Incremental & Differential Backups
A major feature to look for when buying backup software is its ability to perform incremental and/or differential backups. These maintain backups of the latest versions of your files in two different ways. Incremental backups copy only the data that has been changed since a file was last backed up, meaning incremental backup jobs complete very quickly and don’t require a lot of storage space. The downside is that restoring files from an incremental backup can be a lengthy process because the backup software has to stitch multiple backups together to create the whole file. Differential backups create a completely new copy of a file that has been changed. It takes longer to perform a differential backup because more data is copied relative to an incremental backup, but restoring data is much faster relative to an incremental backup because complete copies of backed up files are instantly available. Some software also lets you configure differential backups so that older copies of backed-up files are retained when the new copy is backed up. This is called versioning, as it lets you maintain an archive of different versions of the same file so you can easily revert to an earlier revision of a file whenever you wish.
Backup software can do far more than just make copies of your precious files. Here are some additional features to look for when comparing products.
Synchronization. Sometimes referred to as “mirror” backups, synchronization lets you maintain identical copies of files in two places (such as the local hard drive and an external backup hard drive). This is nice for files such as pictures or work documents that you edit because the latest edited version is always backed up.
Scheduling. Backup software is useless if you don’t use it, so scheduling is an important feature to look for. The most basic scheduling creates automatic backups on a regular basis, such as a certain time each day, but use something more sophisticated if possible.
File filtering. It is easy yet inefficient to back up everything on your computer all of the time. File filtering allows you to select certain types of files to include or exclude in the backup. This is perfect when you are backing up files to removable storage media, such as recordable CDs that have a limited amount of storage space.

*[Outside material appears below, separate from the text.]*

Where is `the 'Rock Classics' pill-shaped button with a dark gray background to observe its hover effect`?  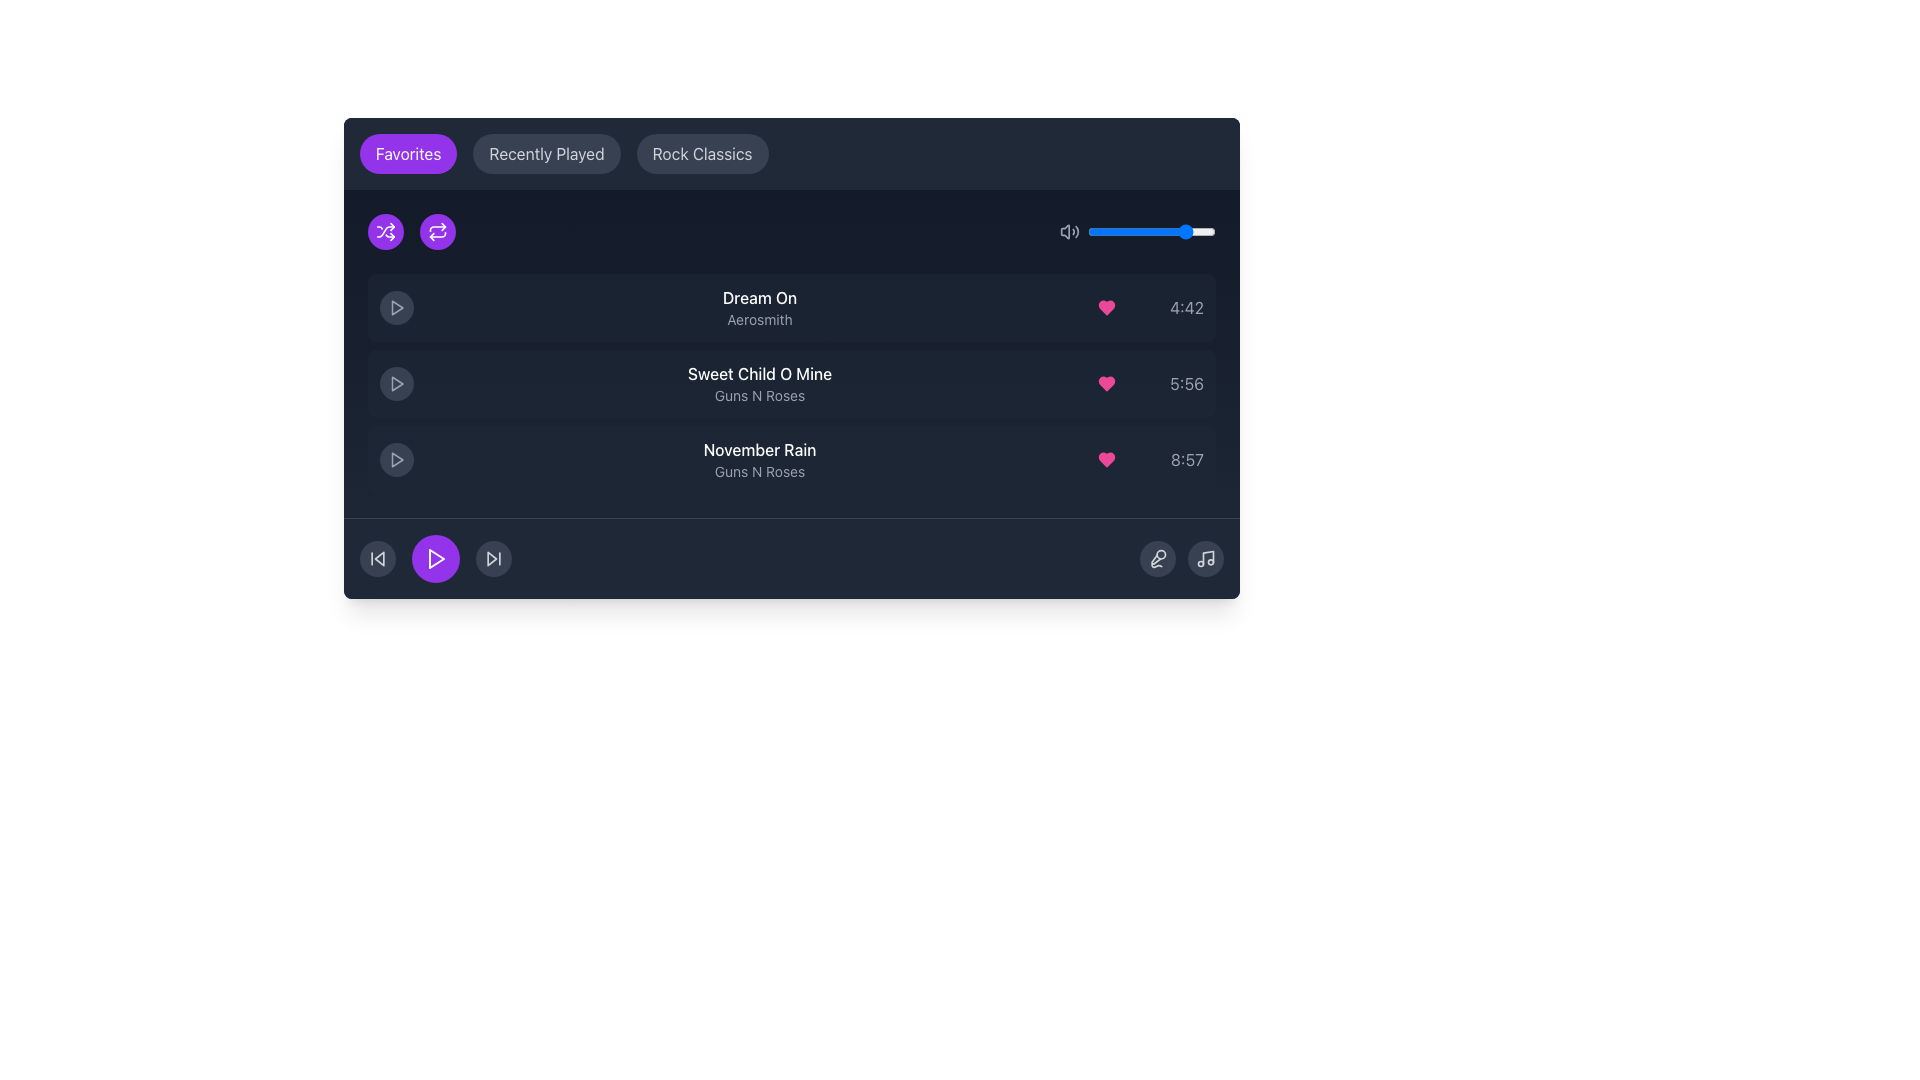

Compression and encryption. Compression is technology that compacts digital files so that they require less storage space than they would otherwise require, and it works best with files that contain text. Digital images and most digital music (such as MP3 files) are already compressed, so don’t expect to use your backup software to compact them much more than they already are. Encryption uses a key to scramble data before it is backed up, and only people who have access to the key can descramble and restore the data. It’s a good idea to always use encryption when you save financial documents and other files that contain personal information.
An Ounce Of Prevention
The main idea is to back up early and back up often. Even if you are forced to use backup software that doesn’t have a lot of features or have to resort to making manual copies of your files, it is imperative to do so on a regular basis and in a place other than the drive where the original files are stored. If this seems like too much of a chore, just think about the scenario laid out in the beginning of this article. You can’t survive without your data, and your data can’t survive without you.